Optimal adherence is essential for successful antiretroviral therapy. We analyzed the relation between minimum plasma drug concentration (Cmin) and total drug exposure over 24 hr (AUC24) with virologic failure for therapy-adherent patients in the nevirapine (NVP) and efavirenz (EFV) groups of the double nonnucleoside study (2NN), which compared the efficacy of NVP and/or EFV together with stavudine and lamivudine. The objective was to find cutoff values of the Cmin and AUC24 below which the risk of virologic failure increased. The relation between Cmin and AUC24 with virologic failure (never a plasma viral load [pVL] < 50 copies/ml or a rebound to two consecutive pVL > 50 copies/ml) was analyzed with proportional hazard analyses. Data were censored at end of study or change of allocated treatment. The risk of virologic failure with NVP (n = 511) started to increase at a Cmin < 3.1 mg/L (hazard ratio [HR], 1.33; 95% confidence interval [CI], 0.89-1.97), but there was no cutoff value below which a statistically significant increased risk occurred. Neither was such a cutoff point identified for the AUC24. The risk of virologic failure with EFV (n = 312) was significantly increased at a Cmin < 1.1 mg/L (HR, 1.95; 95% CI, 1.08-3.54) and an AUC24 < 40 mg x hr x L1 (HR, 1.95; 95% CI, 1.07-3.54). Both cutoff values represent the median values for adherent patients. These associations were driven by patients from Thailand. Adjusting for geographical region made the association between Cmin and AUC24 with virologic failure statistically nonsignificant. The sensitivity of the Cmin values was too low (29% for NVP, 64% for EFV) to be an adequate predictor for virologic failure. We conclude that identifying the Cmin value for the sole purpose of predicting virologic failure in patients who report to be adherent to NVP or EFV is questionable because of the absence of a concentration-response relation (NVP) or the low sensitivity for such a cutoff value (NVP and EFV).
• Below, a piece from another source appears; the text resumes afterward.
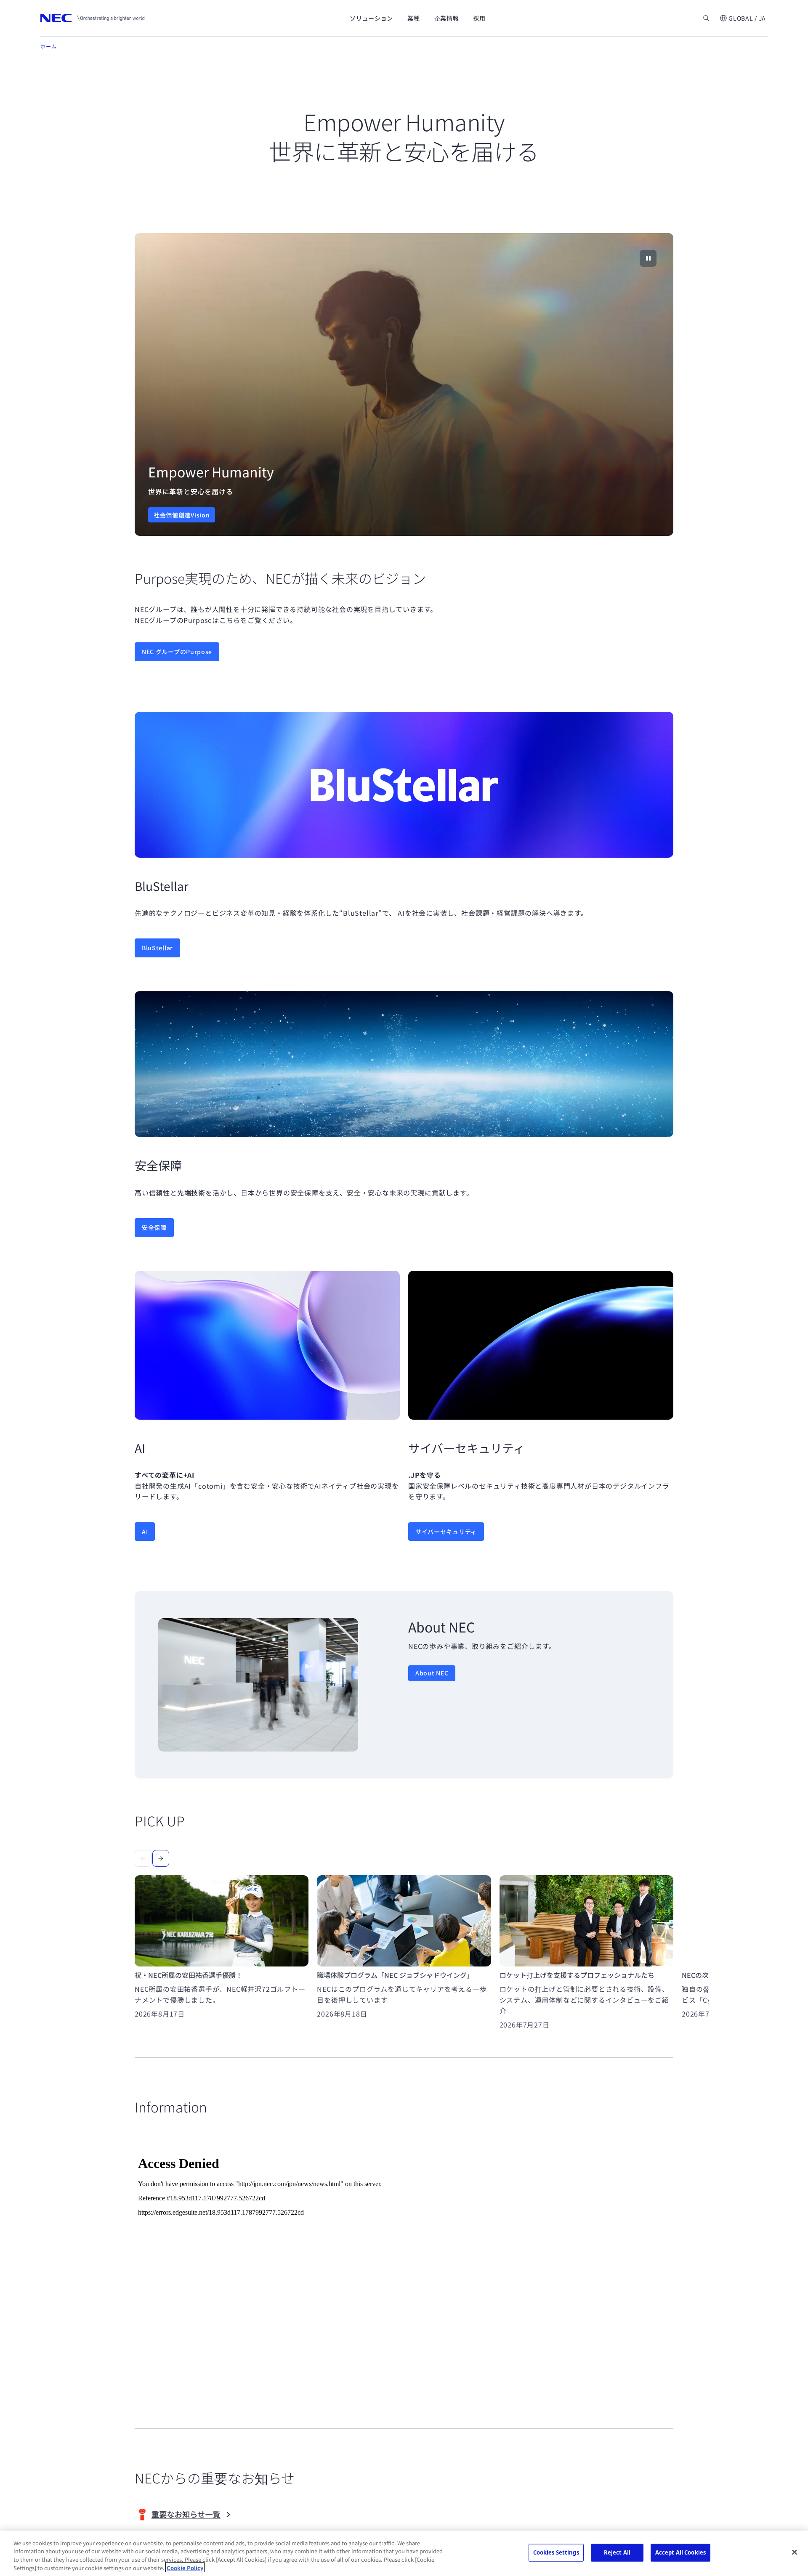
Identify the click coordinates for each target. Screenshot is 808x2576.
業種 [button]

最佳依从性对于抗逆转录病毒治疗的成功至关重要。我们分析了双非核苷研究(2NN)中奈韦拉平(NVP)组和依非韦伦(EFV)组中治疗依从性患者的最低血浆药物浓度(Cmin)与24小时总药物暴露量(AUC24)与病毒学失败之间的关系,该研究比较了NVP和/或EFV与司他夫定和拉米夫定联合使用的疗效。目的是找到Cmin和AUC24的临界值,低于该临界值病毒学失败风险会增加。使用比例风险分析来分析Cmin和AUC24与病毒学失败(血浆病毒载量[pVL]从未<50拷贝/ml或连续两次反弹至pVL>50拷贝/ml)之间的关系。数据在研究结束或分配治疗改变时进行删失。NVP组(n = 511)病毒学失败风险在Cmin < 3.1 mg/L时开始增加(风险比[HR],1.33;95%置信区间[CI],0.89 - 1.97),但没有低于该值会出现统计学显著增加风险的临界值。AUC24也未确定这样的临界值。EFV组(n = 312)病毒学失败风险在Cmin < 1.1 mg/L(HR,1.95;95%CI,1.08 - 3.54)和AUC24 < 40 mg·hr·L⁻¹(HR,1.95;95%CI,1.07 - 3.54)时显著增加。这两个临界值均代表依从性患者的中位数。这些关联是由泰国患者驱动的。对地理区域进行校正后,Cmin和AUC24与病毒学失败之间的关联在统计学上无显著意义。Cmin值的敏感性过低(NVP为29%,EFV为64%),不足以作为病毒学失败的充分预测指标。我们得出结论,仅为预测报告依从NVP或EFV治疗的患者的病毒学失败而确定Cmin值是值得怀疑的,因为不存在浓度 - 反应关系(NVP)或该临界值的敏感性较低(NVP和EFV)。